Suhrkamp com um longo posfácio de Volker Weiss, um historiador alemão que

se tem dedicado à história e à actualidade da extrema-direita, ao fim de menos

de um ano esse opúsculo já tinha vendido na Alemanha 70 mil exemplares, o que

se explica pela pertinência actual do tema, aspecto para o qual Volker Weiss
chama a atenção. Trata-se da transcrição de uma conferência que Adorno fez

em 1967, na Universidade de Viena, a convite de uma associação de estudantes

socialistas austríacos. O contexto político na República Federal da Alemanha de

1967 explica o conteúdo desta conferência: um partido neo-nazi, o NPD (Partido

Nacional-Democrático), formado em 1964, tinha obtido óptimos resultados em

eleições regionais e esteve quase a entrar no Bundestag, o parlamento da RFA.

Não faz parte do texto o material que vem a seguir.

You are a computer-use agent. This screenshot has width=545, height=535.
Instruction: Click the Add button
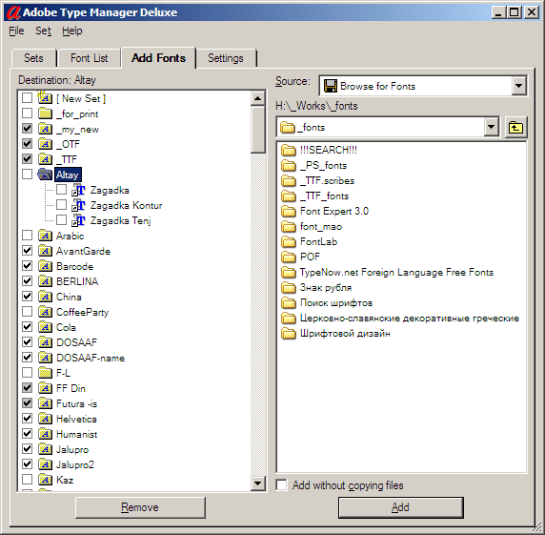coord(401,507)
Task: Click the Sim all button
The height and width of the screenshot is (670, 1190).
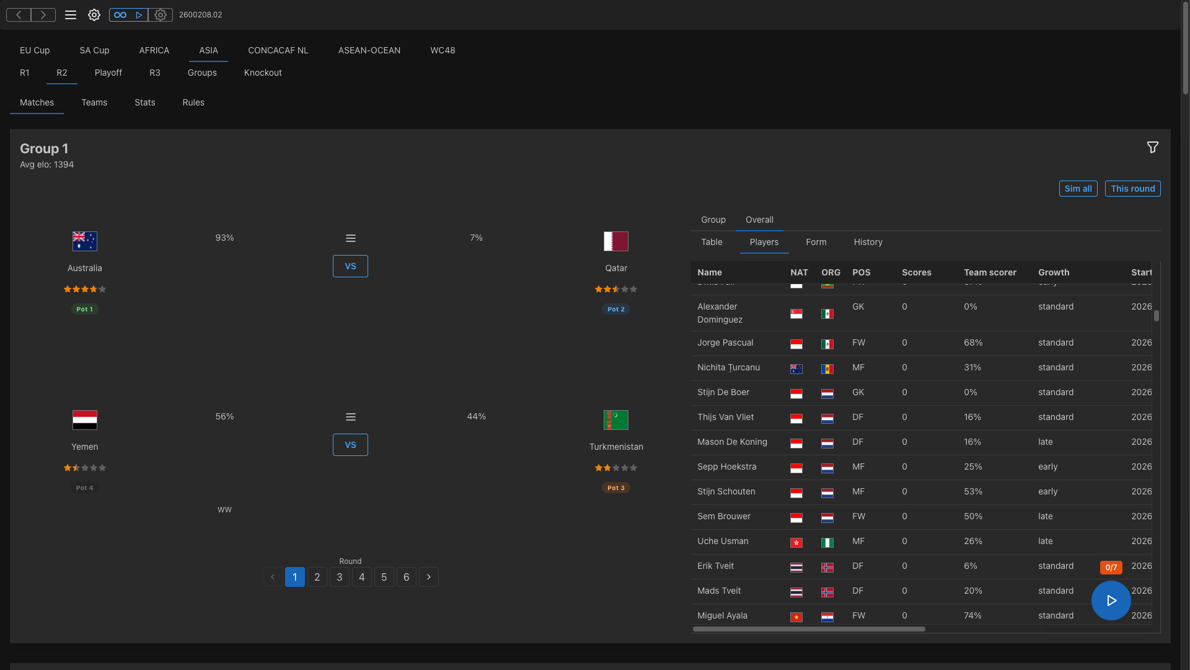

Este texto de Adorno, embora tenha como objecto imediato uma situação

política particular da RFA naquele momento histórico, inscreve-se nas suas

investigações anteriores sobre a “personalidade autoritária” e prossegue de

algum modo o seu ensaio sobre A Teoria Freudiana e a Estrutura da Propaganda

Fascista. As críticas a esta análise do fascismo, que também pode ser aplicada a

esta conferência sobre a extrema-direita na Alemanha dos anos 60, incidiram

sobretudo na psicologização que des-historiciza. Na análise de Adorno, o novo

radicalismo de direita manifesta o “eterno retorno” de uma mitologia

reaccionária que se revela uma máquina de propaganda de implacável

eficiência. Dessa mitologia, faz parte o anti-semitismo (na versão actual, anti-

migrantes, xenofobia e racismo), o anti-intelectualismo, o medo da

desclassificação e perda do estatuto social, a caça a um bode expiatório. Muito

inquietante, dizia Adorno (e a nossa experiência actual dá-lhe toda a razão), é o

facto de os seguidores deste novo radicalismo de direita, que coincidem quase

sempre com os defensores do velho e do novo fascismo, estarem distribuídos de

modo transversal entre todas as camadas da população. Mas o ponto

fundamental da conferência de Adorno é a explicação que ele dá para a ascensão

deste radicalismo de direita: as premissas sociais do fascismo têm a sua origem

nos falhanços da democracia, uma democracia que não está à altura do seu

conceito e em nenhum lado se concretizou de modo efectivo do ponto de vista


económico e social. O ressentimento, fomentando o sentimento anti-

democrático e anti-político, é um falhanço da democracia na realização das suas

promessas.

Mas, evidentemente, a análise de Adorno não é compreensível sem a referencia

à sociedade de massa e aos mecanismos da propaganda que criam e fomentam a

emoção induzida, uma ostentação “pática” ( patisch, isto é, cheia de pathos) sem

substância. A substância é substituída precisamente pela propaganda que se

torna “a coisa mesma”, a própria substância da política.